Exercise details:
Rewrite the lines from the one containing "The width and" through the one containing "Click the Investimentos row in the table", changing "table" to "list" and leaving everything else the same. Give only those lines.

Records for the task:
***
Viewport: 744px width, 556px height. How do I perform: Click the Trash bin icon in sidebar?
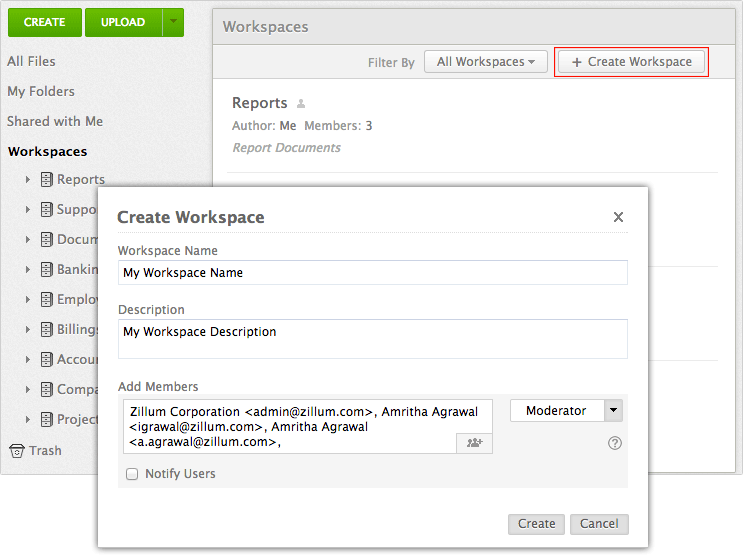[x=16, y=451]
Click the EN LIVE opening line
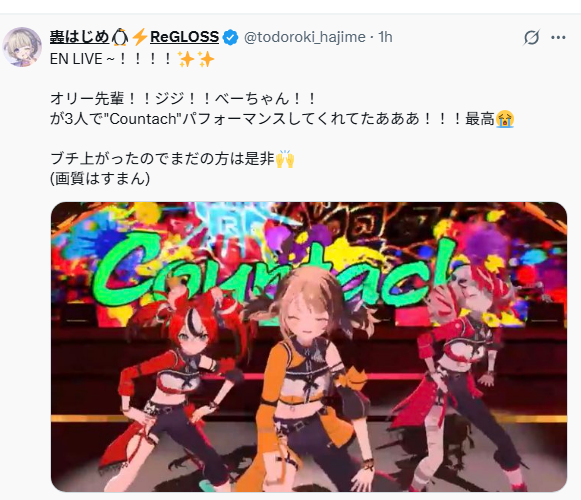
***
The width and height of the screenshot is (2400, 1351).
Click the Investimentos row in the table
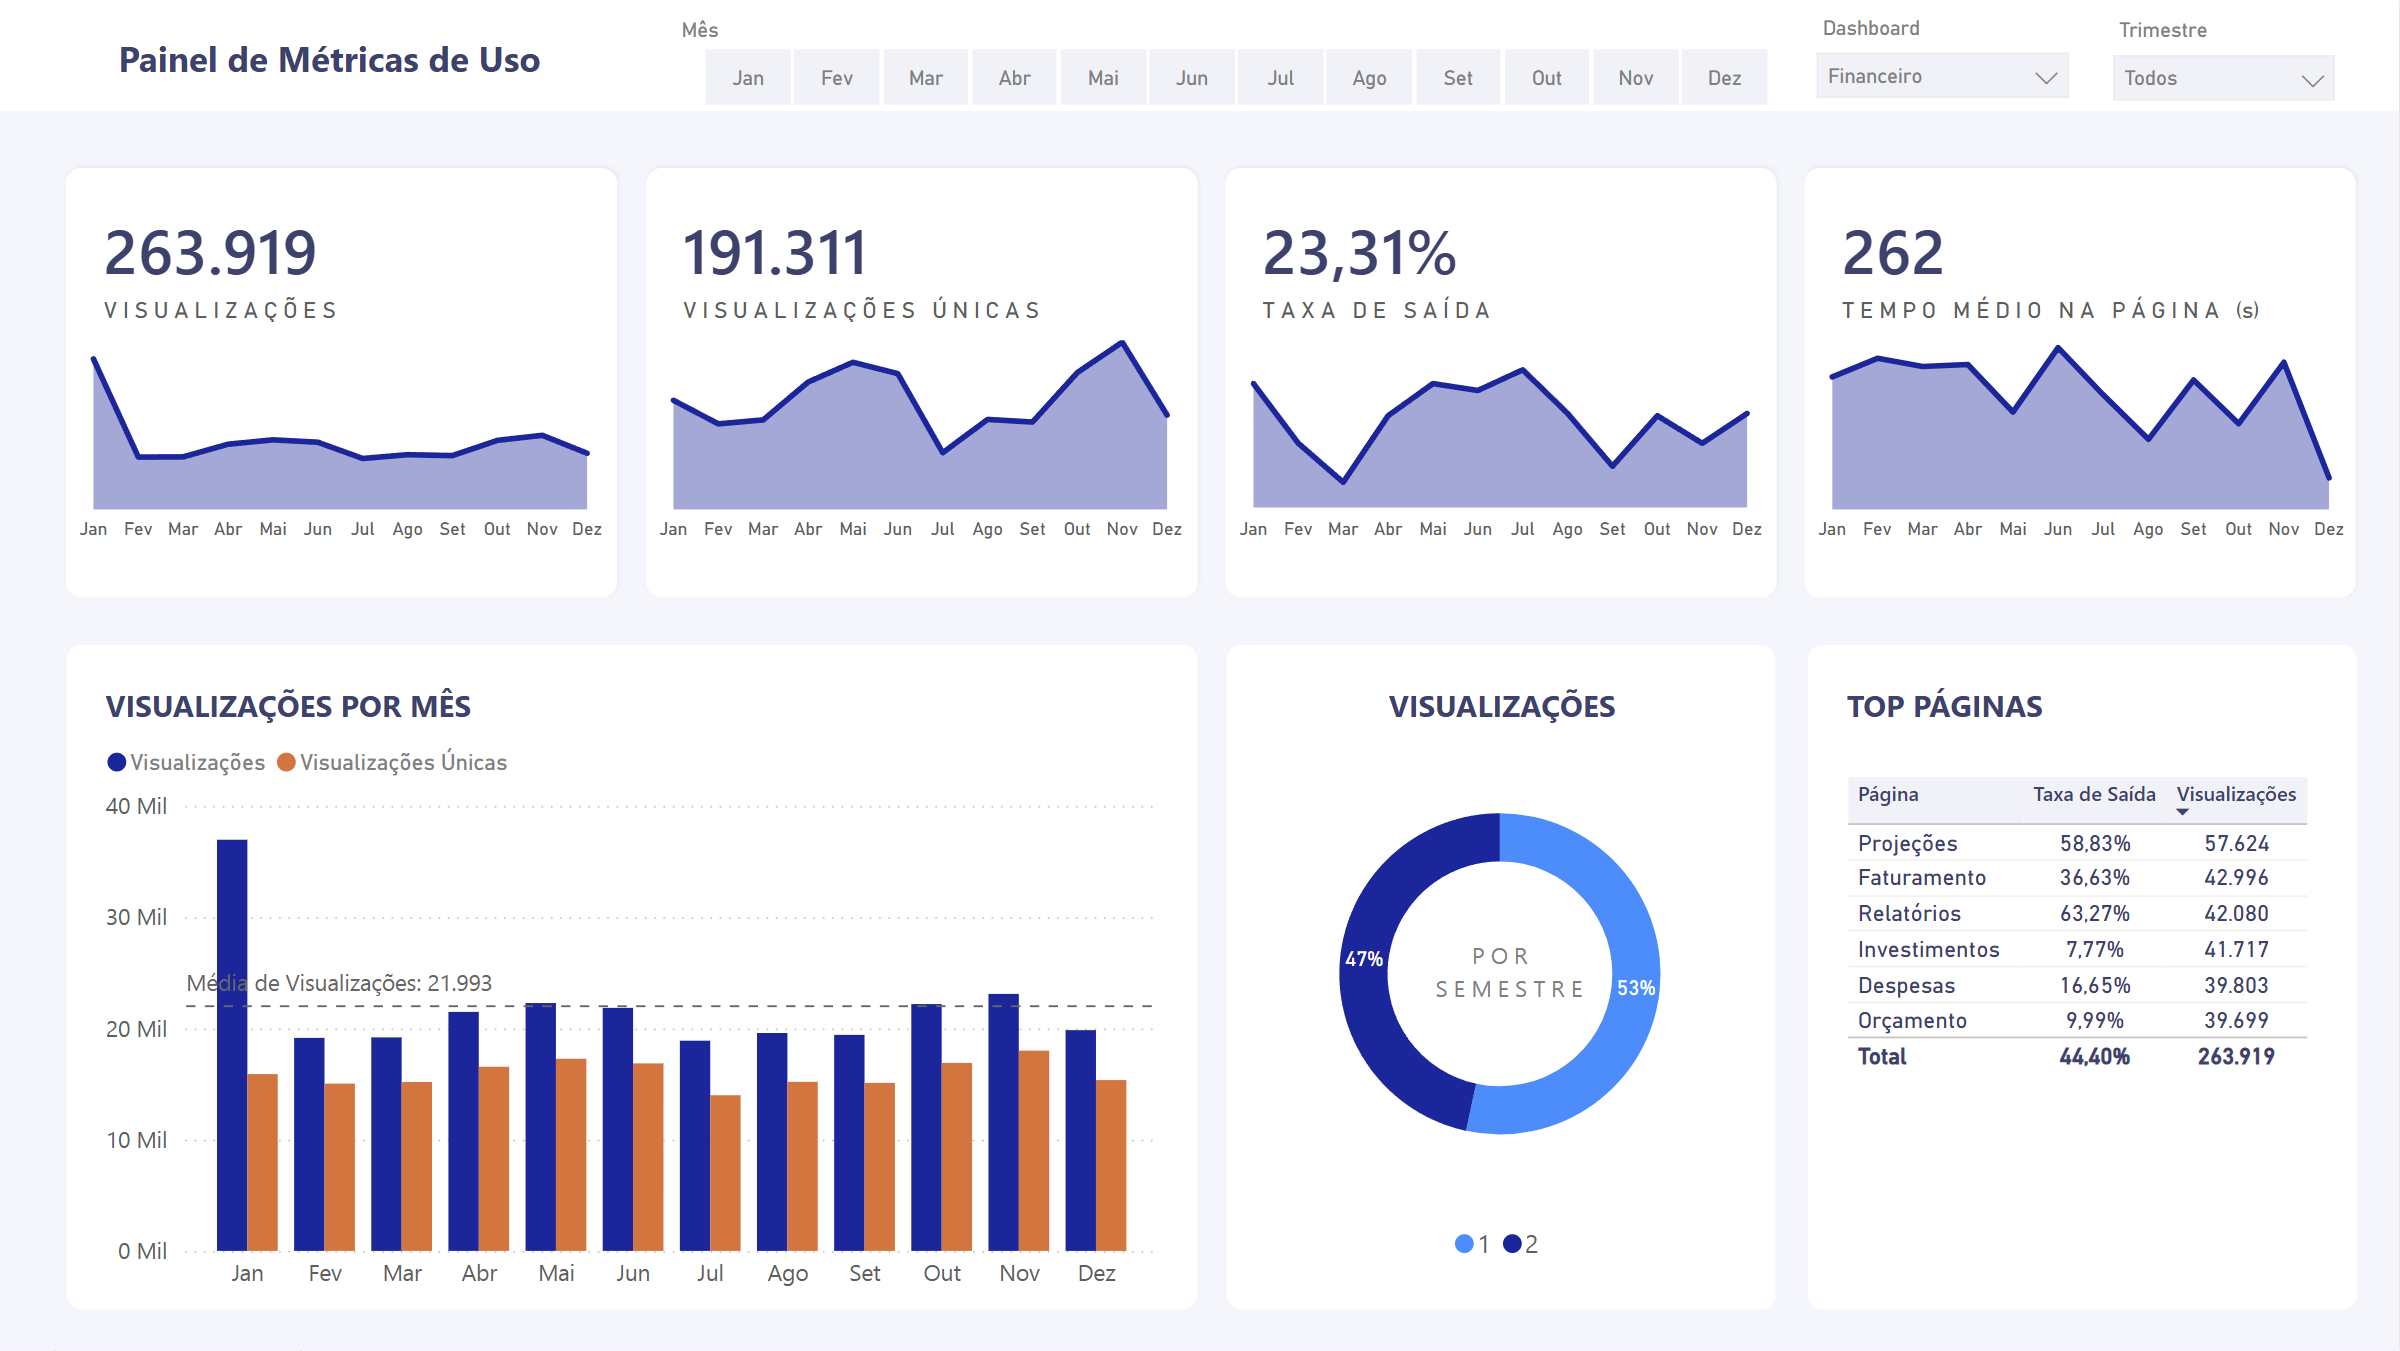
***
Output for this exercise:
The width and height of the screenshot is (2400, 1351).
Click the Investimentos row in the list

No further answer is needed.